Medication Mix-Up Forces Recall of Excedrin, No Doz, Gas-X and Others

The FDA has announced the recall of yet another batch of over the counter medications. Novartis Consumer Health, Inc. has voluntarily recalled all lots of No Doz and Excedrin with expiration dates of December 20, 2014 and sooner, and Gas-X and Bufferin products with expiration dates of December 20, 2013 and earlier. The reason for the recall is because these bottles may contain tablets from other over the counter products. With different medications possibly being in the same bottle there is a risk of side effects. For example, you purchase Bufferin, which is an aspirin-containing pain reliever, but it has random tablets of No Doz, which is a high-dose caffeine tablet that could make you feel agitated and make it difficult for you to sleep. The recall is precautionary which means not all products may be affected, but Novartis wants to protect the safety of consumers.

THE PROBLEM:
Reproduce, word for word, the part of the recall article that opens with the words containing "The FDA has" and closes with "safety of consumers.". None of the rows that come after this recall article are needed for anything here.

(Saved data entries)
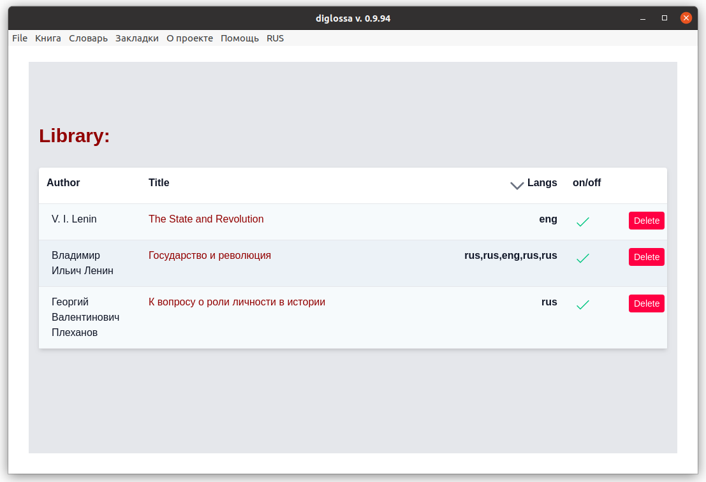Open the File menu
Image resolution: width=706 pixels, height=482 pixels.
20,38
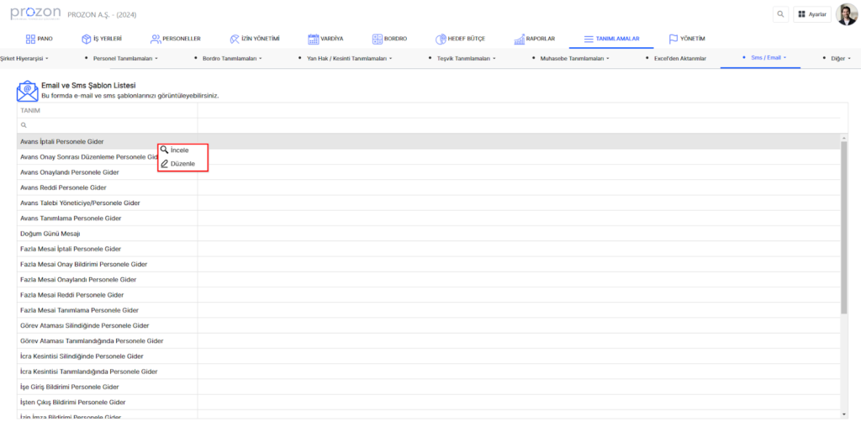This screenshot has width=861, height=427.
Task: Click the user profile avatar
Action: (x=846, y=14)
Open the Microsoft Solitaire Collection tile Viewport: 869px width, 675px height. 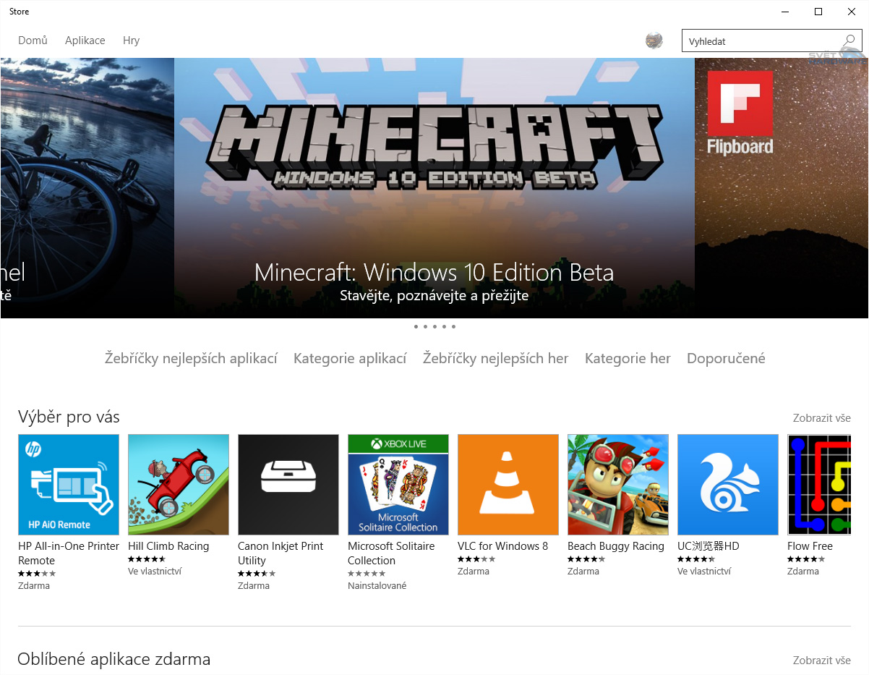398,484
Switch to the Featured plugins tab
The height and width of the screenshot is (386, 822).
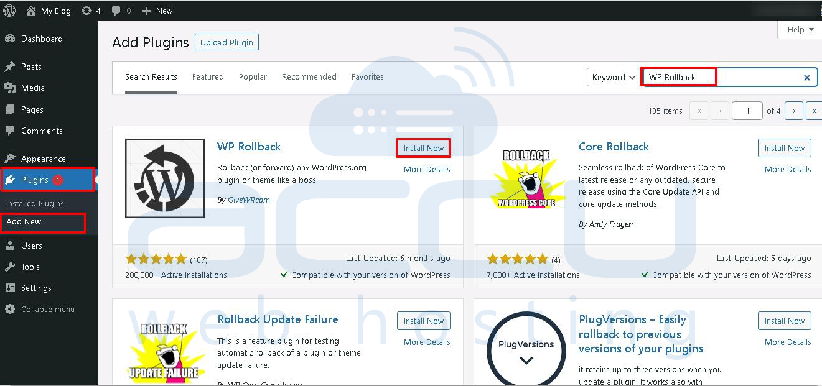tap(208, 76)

OUTPUT FOR THIS TASK:
The FDA has announced the recall of yet another batch of over the counter medications. Novartis Consumer Health, Inc. has voluntarily recalled all lots of No Doz and Excedrin with expiration dates of December 20, 2014 and sooner, and Gas-X and Bufferin products with expiration dates of December 20, 2013 and earlier. The reason for the recall is because these bottles may contain tablets from other over the counter products. With different medications possibly being in the same bottle there is a risk of side effects. For example, you purchase Bufferin, which is an aspirin-containing pain reliever, but it has random tablets of No Doz, which is a high-dose caffeine tablet that could make you feel agitated and make it difficult for you to sleep. The recall is precautionary which means not all products may be affected, but Novartis wants to protect the safety of consumers.